Dune, ayant levé le pied pour arriver de jour, nous rejoignent au mouillage au petit matin. Nous descendons tous à terre pour régler la partie administrative (police, immigration) et un premier contact avec Mindelo. Nos premiers échanges – bien que brefs – nous enthousiasment. Beaucoup de personnes parlent couramment le français ou l’anglais, ce qui facilite considérablement les choses… Et si ce n’est pas le cas, la communication se fera malgré tout à grand renfort de sourire et de portugnol (mix portugais espagnol). Nous avons le plaisir de trouver des personnes accueillantes et arrangeantes, à l’exception du type de l’immigration, aussi expressif qu’un corps-mort…

Niveau décor, une fine plage de sable, partiellement couverte de végétation court le long de la ville. Pas de touriste sur chaises longues ici, mais les barques hautes en couleurs des pêcheurs qui attendent d’être mises à l’eau, servant parfois de table de jeux ou de banc improvisé.
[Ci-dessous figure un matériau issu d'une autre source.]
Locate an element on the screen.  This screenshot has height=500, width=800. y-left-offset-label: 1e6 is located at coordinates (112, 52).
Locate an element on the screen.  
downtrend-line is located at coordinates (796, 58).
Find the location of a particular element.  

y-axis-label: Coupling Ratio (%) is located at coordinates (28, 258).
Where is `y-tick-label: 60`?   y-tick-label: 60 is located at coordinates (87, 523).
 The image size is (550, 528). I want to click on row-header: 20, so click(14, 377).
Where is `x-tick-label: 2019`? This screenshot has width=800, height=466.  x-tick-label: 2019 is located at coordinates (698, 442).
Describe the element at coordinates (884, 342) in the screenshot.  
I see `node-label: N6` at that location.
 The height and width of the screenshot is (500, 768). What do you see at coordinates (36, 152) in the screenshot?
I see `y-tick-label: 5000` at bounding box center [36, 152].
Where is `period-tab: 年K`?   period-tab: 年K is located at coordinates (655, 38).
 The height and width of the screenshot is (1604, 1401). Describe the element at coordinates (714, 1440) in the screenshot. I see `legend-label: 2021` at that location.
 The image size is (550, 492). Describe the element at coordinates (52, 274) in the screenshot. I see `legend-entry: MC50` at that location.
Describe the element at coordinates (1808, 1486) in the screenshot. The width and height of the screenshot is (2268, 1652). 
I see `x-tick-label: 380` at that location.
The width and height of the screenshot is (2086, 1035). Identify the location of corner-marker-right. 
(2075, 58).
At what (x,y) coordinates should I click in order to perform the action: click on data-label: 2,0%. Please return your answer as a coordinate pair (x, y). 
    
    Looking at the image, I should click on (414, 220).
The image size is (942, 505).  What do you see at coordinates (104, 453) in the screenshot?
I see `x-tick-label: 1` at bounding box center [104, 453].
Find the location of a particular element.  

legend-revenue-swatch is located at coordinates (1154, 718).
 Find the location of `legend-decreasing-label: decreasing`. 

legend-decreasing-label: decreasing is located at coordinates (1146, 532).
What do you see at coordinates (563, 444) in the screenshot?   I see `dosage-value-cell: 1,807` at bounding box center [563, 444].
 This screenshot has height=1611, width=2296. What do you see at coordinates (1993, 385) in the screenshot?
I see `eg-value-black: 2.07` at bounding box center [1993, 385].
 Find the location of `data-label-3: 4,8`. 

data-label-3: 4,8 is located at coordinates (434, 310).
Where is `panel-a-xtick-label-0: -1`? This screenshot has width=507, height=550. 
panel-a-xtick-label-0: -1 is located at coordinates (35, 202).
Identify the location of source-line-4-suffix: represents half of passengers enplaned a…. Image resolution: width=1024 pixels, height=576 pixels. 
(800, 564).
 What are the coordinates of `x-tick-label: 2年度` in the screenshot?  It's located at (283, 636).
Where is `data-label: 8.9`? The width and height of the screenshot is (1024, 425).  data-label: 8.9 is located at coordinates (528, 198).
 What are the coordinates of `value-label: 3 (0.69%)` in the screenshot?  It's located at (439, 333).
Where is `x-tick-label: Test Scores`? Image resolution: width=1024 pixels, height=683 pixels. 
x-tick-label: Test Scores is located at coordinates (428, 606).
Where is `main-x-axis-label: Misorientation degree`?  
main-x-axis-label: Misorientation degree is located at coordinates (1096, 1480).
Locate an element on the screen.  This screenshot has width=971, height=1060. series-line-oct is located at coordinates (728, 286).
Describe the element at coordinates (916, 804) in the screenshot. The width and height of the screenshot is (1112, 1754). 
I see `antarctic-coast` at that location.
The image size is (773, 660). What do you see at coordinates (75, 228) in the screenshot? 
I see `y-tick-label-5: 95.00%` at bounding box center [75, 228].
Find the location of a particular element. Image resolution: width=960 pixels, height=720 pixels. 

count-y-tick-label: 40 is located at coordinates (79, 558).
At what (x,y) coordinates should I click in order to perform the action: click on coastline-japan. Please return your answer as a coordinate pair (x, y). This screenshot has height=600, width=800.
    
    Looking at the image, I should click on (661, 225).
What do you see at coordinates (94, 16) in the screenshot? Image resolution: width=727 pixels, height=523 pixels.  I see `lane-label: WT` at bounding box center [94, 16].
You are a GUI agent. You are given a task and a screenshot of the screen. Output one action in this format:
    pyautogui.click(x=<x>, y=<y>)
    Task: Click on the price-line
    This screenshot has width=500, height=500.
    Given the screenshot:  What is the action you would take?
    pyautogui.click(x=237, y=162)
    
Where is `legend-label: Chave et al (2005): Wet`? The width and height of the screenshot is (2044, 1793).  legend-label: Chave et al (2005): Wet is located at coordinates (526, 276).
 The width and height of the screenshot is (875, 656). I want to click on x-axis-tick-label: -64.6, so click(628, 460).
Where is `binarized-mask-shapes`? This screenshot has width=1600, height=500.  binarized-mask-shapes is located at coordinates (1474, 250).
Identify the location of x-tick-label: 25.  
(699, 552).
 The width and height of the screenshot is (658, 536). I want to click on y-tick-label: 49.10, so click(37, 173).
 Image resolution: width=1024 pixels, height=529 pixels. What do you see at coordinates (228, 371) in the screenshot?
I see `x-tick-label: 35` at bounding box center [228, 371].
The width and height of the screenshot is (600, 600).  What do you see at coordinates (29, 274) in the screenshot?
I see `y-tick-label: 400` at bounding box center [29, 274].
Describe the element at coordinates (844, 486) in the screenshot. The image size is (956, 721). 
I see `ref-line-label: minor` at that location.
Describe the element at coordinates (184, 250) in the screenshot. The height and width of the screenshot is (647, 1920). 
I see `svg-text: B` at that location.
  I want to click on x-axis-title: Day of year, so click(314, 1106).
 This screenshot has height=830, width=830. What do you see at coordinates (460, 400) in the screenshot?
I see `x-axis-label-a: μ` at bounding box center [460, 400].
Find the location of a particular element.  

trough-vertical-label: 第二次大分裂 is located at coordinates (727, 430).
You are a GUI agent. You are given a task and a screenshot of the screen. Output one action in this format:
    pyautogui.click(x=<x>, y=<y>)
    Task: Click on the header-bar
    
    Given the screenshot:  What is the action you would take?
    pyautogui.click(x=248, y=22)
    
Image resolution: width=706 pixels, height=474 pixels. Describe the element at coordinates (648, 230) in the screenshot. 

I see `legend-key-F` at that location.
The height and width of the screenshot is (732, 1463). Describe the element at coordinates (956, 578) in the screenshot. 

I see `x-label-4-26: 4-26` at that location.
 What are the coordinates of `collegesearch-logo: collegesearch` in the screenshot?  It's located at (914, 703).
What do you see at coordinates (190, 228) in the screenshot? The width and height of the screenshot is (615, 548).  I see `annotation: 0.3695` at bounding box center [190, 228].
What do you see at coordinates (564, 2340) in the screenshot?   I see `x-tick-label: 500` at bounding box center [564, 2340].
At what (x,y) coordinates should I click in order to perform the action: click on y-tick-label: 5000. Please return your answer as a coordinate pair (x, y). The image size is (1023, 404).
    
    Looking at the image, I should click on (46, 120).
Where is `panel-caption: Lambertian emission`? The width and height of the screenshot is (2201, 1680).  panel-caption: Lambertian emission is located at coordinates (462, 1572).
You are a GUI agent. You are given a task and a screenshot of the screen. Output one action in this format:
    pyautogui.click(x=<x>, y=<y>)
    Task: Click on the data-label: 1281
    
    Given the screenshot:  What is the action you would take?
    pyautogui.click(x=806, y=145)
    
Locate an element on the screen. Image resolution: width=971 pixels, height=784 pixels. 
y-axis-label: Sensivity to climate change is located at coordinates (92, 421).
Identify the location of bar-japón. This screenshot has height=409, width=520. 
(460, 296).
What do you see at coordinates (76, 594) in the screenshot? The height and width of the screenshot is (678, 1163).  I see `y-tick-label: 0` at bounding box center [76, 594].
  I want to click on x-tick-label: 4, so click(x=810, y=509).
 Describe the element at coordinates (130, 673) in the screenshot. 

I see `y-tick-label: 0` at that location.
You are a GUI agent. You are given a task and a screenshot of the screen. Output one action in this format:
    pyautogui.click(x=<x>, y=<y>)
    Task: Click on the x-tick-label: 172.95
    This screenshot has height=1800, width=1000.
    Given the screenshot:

Quelques embarcations attendent même d’être réparées sur le trottoir ! De beaux bâtiments coloniaux aux couleurs pastel côtoient les petites échoppes bien rudimentaires et les nombreux bazars chinois.

Mercredi 8 janvier

Ovea arrive au mouillage, ils ont passé la nuit à la cape pour arriver de jour. Nous emmenons Chat Mallow à la marina pour partir sur Santo Antão une petite semaine sans avoir à s’inquiéter de l’ancre qui dérape. Mauvaise surprise, les pontons sont vraiment casse-bateaux. A cause du ressac, du vent et des pontons mal ancrés, les à-coups sur les amarres sont violents. Croisons les doigts pour que rien de casse.